Activity:
In the entries below, find each line with the string "agent" and copy it.
::: Supplied material
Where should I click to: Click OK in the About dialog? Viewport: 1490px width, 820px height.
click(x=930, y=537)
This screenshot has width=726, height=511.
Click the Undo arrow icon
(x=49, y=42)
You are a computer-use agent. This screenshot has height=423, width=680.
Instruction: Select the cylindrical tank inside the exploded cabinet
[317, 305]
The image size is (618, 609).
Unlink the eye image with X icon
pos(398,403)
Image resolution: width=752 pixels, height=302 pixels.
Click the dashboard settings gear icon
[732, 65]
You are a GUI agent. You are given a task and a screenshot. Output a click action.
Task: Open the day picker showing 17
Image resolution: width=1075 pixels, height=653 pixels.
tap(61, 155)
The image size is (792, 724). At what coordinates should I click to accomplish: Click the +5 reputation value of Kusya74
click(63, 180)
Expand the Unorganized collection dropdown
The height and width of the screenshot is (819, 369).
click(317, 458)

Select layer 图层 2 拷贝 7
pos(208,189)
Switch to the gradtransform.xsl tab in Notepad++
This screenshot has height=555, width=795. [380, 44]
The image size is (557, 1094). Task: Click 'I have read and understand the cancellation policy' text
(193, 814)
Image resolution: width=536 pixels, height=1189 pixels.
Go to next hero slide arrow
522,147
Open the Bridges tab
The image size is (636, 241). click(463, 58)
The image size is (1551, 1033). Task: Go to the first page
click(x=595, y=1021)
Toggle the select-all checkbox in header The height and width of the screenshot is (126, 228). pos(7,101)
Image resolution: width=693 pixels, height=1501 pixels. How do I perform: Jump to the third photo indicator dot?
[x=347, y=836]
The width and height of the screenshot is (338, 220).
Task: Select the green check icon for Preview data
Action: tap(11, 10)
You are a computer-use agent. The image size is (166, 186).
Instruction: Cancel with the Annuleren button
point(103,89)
::::::
Expected answer:
You are a computer-use agent. This screenshot has height=423, width=680.
You are a GUI agent. You are given a task and a screenshot. Output a click action.
You are a computer-use agent. The image size is (166, 186).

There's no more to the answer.